§ **SOURCE DOCUMENT**
· · · ·
Gathering at the group’s greenhouse at the middle school Monday and Tuesday, members crafted nearly 20 festive wreaths for the decoration of two public facilities around town.

Club members have been doing it for years and as always, the holiday cheer was produced free of charge.

“It’s for the community,” said Bev Walton, a Coupeville resident. “That’s why we do it.”

A total of 18 wreaths were made for the Coupeville Recreation Hall on NW Coveland Street – one for each window — and another was made to spruce up the front entrance of town hall on NE Seventh Street.

Despite getting a wreath every year, the gesture is never lost on town staff and earned a few “ooos” and “ahhs” after it was put up.

“They are just the best,” Mayor Nancy Conard said.

How the tradition got started is unclear, but the wreaths are made in time for Coupeville’s annual greening, which was held this past Saturday.

The event included the morning Jingle run, road and water parades, and of course, the lighting of the Christmas Tree at Cook’s Corner Park.

But the wreaths aren’t made just for the event, said Garden Club Roberta Piercy. The organization’s central mission is to beatify the town and this is just one of the many things they do to accomplish that objective.

Of course, they have a lot of fun getting together and working on a mutually loved hobby.

“We love making the rec hall look gorgeous,” Walton said. “And it’s the hanging out here and yaking.”

Club members also spent time Thursday making wreaths with Terry Welch’s eighth grade students from the Coupeville Middle School. Like the wreath-making for the recreation hall and town hall, it’s become an annual past time.

Each year, middle school students make between 12 and 14 wreaths and then donate them to a charitable organization.

Welch said the children not only get a biology lesson but also learn the value of community.
· · · ·
Answer these questions using the wreath article:
(a) On which street is the Coupeville Recreation Hall?
(b) In which park is the Christmas Tree lit during the greening?
(c) How many wreaths do the middle school students make each year?

§ **INPUT DATA**
· · · ·
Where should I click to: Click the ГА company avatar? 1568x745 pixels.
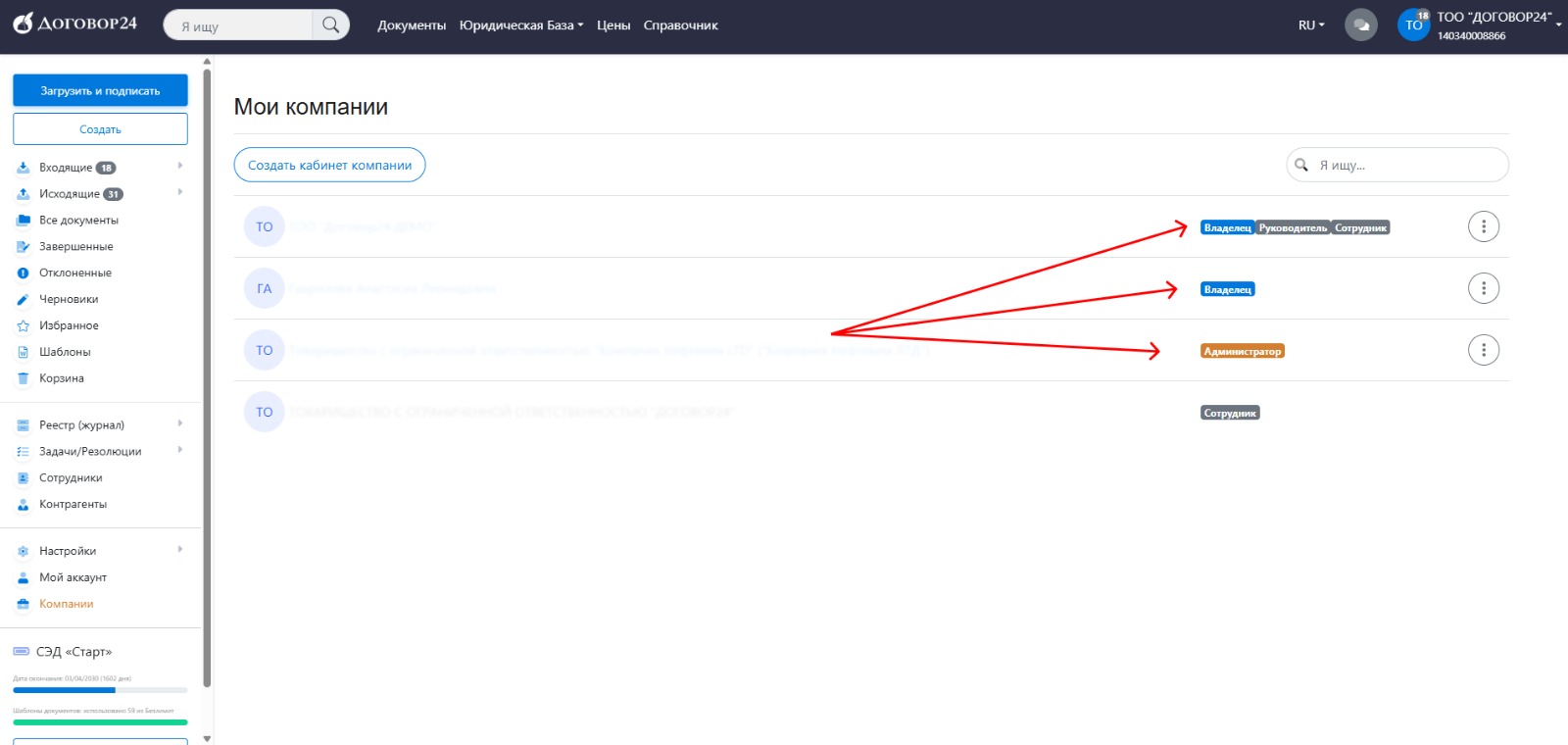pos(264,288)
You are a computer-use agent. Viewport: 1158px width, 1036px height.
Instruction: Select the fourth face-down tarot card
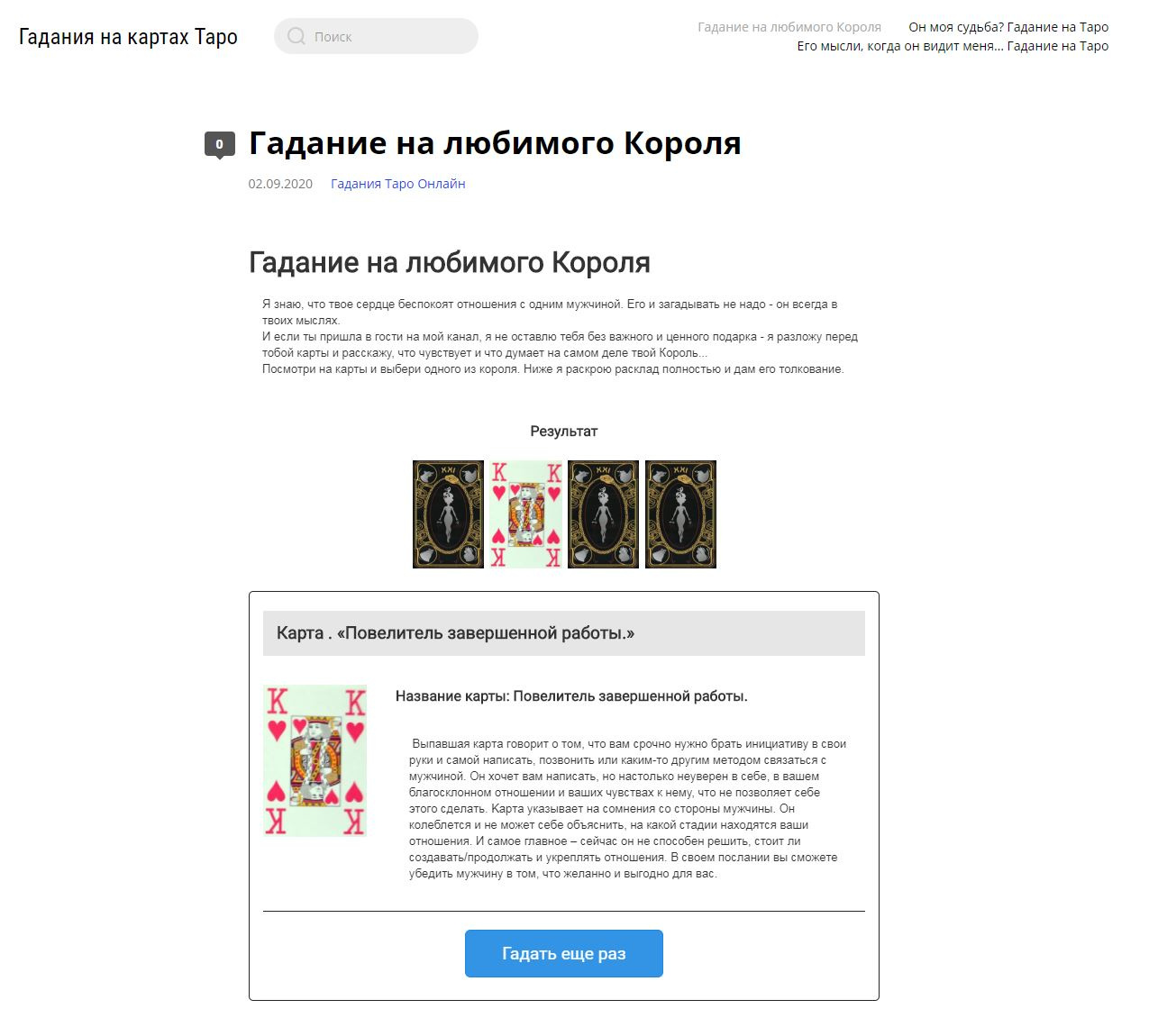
· · · ·
§ **EXERCISE RESPONSE**
(a) NW Coveland Street
(b) Cook's Corner Park
(c) Between 12 and 14